_What is being asked_
For the data below, tally how many lines contain "Choose" and answer only with that tally.

::: Records to use :::

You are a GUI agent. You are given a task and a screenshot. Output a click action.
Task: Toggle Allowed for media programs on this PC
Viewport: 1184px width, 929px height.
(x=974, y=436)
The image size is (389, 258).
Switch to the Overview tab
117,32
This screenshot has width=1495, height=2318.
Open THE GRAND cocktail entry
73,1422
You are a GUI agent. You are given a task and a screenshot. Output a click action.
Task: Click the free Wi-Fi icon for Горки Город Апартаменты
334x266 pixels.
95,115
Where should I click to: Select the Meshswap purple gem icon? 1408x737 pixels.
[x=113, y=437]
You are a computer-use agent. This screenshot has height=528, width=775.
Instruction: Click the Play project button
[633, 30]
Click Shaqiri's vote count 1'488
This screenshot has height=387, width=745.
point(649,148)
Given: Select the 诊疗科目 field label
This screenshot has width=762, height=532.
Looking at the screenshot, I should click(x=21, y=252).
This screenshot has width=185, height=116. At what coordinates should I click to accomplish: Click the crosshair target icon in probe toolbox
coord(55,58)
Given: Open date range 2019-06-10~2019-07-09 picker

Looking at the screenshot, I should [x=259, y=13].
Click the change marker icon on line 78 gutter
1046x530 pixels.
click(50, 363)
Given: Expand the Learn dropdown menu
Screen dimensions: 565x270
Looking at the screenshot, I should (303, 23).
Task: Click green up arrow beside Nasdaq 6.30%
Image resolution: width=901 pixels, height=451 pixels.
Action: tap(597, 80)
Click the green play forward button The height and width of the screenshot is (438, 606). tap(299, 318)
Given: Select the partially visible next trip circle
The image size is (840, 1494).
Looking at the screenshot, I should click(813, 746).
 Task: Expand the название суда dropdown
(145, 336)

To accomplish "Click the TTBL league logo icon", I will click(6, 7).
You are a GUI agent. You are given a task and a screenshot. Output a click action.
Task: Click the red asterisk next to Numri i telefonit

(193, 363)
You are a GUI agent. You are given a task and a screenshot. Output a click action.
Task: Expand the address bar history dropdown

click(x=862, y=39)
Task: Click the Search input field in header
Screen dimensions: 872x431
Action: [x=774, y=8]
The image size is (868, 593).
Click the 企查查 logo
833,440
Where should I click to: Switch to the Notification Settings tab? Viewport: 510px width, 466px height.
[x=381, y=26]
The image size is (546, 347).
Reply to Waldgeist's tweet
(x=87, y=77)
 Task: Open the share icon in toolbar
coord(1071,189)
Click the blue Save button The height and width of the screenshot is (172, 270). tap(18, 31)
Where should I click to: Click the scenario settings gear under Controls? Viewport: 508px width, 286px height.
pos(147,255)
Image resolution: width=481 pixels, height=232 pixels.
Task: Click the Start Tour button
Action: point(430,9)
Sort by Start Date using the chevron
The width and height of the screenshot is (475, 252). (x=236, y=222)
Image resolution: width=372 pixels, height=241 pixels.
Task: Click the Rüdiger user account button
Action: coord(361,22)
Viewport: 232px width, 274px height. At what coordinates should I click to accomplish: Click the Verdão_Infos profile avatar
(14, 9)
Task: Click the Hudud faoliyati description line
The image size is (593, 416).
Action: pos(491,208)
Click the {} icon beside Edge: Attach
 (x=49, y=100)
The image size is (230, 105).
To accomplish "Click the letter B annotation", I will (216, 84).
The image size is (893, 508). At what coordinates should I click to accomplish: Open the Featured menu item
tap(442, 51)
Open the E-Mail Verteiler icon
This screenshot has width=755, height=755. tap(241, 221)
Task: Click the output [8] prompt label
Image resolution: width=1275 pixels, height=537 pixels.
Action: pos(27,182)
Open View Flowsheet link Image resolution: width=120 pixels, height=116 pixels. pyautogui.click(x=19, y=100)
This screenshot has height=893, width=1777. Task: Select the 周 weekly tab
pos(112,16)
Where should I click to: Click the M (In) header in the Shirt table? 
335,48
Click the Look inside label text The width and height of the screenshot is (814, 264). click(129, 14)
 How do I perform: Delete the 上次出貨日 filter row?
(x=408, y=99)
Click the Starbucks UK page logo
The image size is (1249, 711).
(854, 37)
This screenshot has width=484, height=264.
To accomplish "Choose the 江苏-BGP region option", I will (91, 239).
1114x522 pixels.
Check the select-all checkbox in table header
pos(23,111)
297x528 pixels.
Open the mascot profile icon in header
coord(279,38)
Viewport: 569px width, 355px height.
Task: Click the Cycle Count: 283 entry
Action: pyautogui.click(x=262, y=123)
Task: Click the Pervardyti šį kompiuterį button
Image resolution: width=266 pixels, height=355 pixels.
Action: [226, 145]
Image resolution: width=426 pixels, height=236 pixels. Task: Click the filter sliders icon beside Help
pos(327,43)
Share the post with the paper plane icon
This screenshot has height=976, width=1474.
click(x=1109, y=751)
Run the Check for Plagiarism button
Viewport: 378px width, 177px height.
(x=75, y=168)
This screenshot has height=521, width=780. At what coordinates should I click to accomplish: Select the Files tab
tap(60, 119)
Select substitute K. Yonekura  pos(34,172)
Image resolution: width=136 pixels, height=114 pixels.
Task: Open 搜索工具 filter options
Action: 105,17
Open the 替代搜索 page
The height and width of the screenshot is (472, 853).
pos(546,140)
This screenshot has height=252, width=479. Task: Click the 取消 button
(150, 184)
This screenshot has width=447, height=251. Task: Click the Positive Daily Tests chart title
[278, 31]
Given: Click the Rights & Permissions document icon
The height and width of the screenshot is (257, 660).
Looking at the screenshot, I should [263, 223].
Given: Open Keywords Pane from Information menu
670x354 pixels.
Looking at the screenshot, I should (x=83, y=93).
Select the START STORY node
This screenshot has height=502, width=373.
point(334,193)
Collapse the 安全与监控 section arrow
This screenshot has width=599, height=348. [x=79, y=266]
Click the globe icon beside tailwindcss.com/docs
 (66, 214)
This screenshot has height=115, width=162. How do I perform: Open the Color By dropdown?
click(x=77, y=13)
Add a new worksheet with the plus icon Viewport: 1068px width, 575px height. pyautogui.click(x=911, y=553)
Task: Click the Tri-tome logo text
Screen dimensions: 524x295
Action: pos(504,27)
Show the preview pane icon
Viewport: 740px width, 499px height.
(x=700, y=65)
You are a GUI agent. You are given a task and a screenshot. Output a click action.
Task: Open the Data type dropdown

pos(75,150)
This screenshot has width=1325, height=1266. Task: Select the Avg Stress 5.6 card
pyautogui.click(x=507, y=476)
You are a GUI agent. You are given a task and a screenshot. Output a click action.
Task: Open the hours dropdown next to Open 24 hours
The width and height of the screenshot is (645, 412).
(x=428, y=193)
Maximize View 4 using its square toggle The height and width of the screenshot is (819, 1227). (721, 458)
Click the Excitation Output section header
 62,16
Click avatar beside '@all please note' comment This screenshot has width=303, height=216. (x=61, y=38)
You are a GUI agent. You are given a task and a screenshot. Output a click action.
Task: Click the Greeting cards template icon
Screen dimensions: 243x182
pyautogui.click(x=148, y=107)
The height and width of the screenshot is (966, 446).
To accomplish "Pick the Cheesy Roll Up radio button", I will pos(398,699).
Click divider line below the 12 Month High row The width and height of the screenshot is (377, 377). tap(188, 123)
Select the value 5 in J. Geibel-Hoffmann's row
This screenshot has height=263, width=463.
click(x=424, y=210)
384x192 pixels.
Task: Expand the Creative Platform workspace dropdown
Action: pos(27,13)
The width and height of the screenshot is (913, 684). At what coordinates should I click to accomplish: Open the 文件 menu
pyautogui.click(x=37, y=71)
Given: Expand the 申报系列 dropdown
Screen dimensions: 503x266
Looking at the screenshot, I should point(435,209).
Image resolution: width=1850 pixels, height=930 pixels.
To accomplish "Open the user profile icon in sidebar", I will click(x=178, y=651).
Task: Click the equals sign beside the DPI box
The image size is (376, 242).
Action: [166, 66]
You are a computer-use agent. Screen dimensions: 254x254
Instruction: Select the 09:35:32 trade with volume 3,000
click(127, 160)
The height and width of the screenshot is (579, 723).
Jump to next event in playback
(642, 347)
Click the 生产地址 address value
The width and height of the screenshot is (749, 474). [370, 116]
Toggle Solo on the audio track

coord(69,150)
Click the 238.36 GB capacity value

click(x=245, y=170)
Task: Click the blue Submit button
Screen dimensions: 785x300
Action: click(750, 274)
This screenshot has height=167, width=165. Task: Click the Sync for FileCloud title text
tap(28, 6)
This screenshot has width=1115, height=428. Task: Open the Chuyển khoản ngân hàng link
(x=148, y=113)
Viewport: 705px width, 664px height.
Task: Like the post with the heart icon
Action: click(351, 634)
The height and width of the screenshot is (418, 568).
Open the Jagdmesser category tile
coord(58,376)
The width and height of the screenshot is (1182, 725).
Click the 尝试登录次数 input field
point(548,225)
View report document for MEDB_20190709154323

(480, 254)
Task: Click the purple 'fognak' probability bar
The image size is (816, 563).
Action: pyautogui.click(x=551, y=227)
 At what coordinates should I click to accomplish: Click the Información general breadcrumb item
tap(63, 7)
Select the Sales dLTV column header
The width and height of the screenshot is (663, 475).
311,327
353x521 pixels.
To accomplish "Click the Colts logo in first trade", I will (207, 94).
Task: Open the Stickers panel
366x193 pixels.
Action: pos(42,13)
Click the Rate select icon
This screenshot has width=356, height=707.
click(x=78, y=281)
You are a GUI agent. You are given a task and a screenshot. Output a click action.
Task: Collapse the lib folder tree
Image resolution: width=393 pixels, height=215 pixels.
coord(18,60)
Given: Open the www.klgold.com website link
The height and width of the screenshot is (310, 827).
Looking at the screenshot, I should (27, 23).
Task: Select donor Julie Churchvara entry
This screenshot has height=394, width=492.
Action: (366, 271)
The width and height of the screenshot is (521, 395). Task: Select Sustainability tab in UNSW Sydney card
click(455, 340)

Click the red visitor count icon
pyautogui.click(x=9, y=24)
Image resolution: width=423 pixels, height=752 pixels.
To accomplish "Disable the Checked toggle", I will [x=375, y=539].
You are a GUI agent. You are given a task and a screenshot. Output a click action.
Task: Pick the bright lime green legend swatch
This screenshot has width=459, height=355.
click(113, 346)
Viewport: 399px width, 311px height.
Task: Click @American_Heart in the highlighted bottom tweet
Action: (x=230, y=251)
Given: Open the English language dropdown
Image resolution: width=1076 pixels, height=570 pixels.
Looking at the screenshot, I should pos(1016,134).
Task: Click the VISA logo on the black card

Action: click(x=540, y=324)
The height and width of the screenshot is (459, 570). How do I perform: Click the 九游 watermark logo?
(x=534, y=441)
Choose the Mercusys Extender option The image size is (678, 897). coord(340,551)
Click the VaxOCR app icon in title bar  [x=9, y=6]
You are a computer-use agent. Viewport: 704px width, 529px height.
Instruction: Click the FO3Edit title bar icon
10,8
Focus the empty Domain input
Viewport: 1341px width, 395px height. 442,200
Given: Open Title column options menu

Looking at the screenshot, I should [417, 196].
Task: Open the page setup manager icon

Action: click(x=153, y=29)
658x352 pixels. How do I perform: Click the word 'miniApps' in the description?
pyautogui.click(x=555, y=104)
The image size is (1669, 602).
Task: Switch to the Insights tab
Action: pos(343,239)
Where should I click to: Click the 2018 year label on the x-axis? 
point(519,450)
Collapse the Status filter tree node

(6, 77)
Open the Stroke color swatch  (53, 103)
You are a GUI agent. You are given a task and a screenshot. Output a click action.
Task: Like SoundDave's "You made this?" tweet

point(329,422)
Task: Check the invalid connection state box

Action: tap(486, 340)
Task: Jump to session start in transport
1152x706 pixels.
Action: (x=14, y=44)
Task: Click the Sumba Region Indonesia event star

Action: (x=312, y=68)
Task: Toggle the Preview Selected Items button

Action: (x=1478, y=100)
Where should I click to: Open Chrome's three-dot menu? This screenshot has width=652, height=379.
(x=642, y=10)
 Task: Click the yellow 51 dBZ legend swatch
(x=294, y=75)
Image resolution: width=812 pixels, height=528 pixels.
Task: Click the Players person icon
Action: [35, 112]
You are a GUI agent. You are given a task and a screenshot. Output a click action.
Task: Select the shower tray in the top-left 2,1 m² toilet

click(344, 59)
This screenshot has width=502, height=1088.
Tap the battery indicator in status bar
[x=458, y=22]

:::

_Answer below_
2